Write down the time of year that you see the red berries growing on the Indiana tree. The hackberry tree, as an example, produces greenish berries that change to a reddish-purple shade when they mature in the fall.
Mark down the environment, such as a forest, where you see the Indiana tree. Red berry producing trees like the sugarberry, for example, only grow in the southern part of Indiana that have lower-wet areas and clay soil.
Look at the flowers that often precede the red berries. For instance, the Allegheny serviceberry grows five-petaled white blossoms in the spring before the leaves appear.
Inspect the foliage to help pinpoint the species. Varieties like the red mulberry have ovate leaves with toothy sides and deeply indented margins. Further, the foliage of this tree is dark green during the year and yellow in the fall months.

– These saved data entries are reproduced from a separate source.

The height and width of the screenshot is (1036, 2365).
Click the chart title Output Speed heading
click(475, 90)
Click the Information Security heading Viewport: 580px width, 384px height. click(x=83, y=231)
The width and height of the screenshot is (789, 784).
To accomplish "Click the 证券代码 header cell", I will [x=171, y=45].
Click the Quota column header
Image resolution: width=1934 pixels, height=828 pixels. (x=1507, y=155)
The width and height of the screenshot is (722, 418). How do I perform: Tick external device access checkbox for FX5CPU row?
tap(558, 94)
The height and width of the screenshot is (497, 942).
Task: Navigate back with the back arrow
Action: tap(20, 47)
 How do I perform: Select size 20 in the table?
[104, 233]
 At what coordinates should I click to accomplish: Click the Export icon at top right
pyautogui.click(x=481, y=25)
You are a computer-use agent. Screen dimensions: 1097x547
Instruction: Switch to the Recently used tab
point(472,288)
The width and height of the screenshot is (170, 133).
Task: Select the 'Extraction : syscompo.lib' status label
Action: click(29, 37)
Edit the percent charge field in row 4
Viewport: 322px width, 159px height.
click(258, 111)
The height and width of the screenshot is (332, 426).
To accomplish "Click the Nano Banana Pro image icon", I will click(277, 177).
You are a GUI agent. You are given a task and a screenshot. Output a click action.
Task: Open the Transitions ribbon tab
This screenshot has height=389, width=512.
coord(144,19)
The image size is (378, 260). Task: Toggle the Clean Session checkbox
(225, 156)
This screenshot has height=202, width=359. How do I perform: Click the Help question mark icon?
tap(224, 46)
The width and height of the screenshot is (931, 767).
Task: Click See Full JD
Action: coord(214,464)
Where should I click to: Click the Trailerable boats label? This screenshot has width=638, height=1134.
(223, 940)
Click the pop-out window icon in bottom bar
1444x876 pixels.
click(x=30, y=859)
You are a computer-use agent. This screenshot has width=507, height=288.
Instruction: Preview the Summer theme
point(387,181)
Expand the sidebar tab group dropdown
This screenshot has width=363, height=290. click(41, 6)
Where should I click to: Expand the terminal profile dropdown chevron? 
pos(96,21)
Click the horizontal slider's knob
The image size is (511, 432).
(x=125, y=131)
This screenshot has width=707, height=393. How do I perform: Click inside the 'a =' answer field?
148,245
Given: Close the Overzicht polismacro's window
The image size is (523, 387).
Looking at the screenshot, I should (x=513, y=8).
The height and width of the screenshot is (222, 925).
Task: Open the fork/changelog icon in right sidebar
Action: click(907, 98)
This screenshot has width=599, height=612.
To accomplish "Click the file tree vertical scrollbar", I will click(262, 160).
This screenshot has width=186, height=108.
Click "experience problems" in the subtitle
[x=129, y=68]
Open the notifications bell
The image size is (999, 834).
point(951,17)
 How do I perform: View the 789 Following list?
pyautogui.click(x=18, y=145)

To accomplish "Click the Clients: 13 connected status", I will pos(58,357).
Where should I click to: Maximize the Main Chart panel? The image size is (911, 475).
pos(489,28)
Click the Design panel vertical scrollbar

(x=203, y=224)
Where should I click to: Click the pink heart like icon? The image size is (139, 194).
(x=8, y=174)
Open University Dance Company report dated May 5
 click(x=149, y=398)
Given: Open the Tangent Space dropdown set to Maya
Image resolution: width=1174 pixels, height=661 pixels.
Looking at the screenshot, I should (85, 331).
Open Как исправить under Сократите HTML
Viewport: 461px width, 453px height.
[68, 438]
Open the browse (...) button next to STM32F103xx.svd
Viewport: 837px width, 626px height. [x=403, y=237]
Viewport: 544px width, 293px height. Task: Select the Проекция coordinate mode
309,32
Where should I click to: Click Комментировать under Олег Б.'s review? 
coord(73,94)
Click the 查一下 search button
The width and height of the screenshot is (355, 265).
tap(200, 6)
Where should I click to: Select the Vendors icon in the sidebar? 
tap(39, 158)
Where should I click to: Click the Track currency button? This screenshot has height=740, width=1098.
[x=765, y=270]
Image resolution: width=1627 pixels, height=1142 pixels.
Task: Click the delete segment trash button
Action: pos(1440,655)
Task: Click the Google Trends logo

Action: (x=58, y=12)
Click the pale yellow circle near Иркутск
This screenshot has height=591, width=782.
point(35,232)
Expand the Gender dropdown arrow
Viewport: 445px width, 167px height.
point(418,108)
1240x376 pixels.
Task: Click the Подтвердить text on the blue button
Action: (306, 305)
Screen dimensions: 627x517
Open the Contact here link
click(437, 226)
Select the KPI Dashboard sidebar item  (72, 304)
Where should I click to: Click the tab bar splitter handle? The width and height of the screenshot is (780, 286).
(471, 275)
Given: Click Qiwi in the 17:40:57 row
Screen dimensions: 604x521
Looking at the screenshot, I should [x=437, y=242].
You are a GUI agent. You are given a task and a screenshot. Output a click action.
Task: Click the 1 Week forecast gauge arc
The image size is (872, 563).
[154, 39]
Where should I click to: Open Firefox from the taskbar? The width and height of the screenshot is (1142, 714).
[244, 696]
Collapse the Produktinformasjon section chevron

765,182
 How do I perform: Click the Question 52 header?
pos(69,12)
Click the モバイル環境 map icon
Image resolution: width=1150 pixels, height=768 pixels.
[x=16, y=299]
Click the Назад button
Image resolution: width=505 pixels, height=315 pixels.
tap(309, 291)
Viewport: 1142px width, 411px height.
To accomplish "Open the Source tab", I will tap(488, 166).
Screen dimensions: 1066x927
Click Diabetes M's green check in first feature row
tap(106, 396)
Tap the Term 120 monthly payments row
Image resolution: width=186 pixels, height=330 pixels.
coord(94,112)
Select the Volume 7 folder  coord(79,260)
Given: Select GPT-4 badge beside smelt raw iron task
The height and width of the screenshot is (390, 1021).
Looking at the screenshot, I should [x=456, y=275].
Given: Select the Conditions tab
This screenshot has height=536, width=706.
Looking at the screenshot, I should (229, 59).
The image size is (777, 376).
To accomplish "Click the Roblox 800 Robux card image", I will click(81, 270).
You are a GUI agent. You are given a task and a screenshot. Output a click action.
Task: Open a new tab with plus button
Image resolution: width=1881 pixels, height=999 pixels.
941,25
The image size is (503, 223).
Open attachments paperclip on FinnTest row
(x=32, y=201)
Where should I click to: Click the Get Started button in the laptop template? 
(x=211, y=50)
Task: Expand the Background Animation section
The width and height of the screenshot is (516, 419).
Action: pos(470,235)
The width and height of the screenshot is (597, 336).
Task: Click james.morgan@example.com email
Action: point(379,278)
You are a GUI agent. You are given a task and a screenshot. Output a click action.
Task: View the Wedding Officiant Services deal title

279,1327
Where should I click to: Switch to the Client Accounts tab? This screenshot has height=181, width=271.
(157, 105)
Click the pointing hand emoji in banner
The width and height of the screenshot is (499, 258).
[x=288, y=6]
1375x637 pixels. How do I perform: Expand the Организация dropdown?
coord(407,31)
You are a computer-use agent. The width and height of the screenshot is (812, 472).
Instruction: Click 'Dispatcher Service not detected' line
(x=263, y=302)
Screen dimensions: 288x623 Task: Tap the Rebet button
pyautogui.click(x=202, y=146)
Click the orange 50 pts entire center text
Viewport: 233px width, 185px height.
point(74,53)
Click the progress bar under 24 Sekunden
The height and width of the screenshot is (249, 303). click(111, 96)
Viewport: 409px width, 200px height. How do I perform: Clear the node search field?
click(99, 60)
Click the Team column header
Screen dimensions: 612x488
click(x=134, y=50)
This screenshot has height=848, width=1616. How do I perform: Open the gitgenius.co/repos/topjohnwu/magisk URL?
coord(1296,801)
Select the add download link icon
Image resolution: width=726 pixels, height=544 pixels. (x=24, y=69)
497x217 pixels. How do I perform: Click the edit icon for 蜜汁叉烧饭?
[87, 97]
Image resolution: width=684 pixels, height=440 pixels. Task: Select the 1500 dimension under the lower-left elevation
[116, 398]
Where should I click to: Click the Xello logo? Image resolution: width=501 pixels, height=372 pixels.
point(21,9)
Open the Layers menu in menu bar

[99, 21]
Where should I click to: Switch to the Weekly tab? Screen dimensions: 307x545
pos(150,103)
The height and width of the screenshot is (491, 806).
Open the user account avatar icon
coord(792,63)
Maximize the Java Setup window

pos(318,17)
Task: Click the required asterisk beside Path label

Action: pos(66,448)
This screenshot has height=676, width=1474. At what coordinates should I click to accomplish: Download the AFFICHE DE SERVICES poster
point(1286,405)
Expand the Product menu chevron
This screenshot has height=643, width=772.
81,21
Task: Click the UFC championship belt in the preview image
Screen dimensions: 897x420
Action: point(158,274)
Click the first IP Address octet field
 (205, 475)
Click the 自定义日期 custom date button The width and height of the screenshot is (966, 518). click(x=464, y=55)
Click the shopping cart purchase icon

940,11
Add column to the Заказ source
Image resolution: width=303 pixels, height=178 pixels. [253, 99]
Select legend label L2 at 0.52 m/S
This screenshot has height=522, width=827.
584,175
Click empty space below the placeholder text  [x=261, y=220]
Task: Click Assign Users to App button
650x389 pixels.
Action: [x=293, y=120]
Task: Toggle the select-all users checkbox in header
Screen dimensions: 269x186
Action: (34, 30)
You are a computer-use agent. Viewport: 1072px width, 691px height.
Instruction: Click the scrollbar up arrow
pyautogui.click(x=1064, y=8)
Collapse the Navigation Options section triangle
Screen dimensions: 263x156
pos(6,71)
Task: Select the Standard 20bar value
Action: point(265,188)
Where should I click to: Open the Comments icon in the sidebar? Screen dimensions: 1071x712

Bring up the United States Department of Agriculture (USDA) "Advanced Search" page to input your notes (see Resources). Click "Indiana" in the "State/Province" section, select "Tree" in the "Growth Habit" area and use the menus in the "Morphology/Physiology" section to input the red berry information. Click the "Display Results" button at the bottom of the page and then go through the results until you identify your Indiana tree with red berries.
You also have the option to contact your county's agricultural extension office to get help with identifying your tree.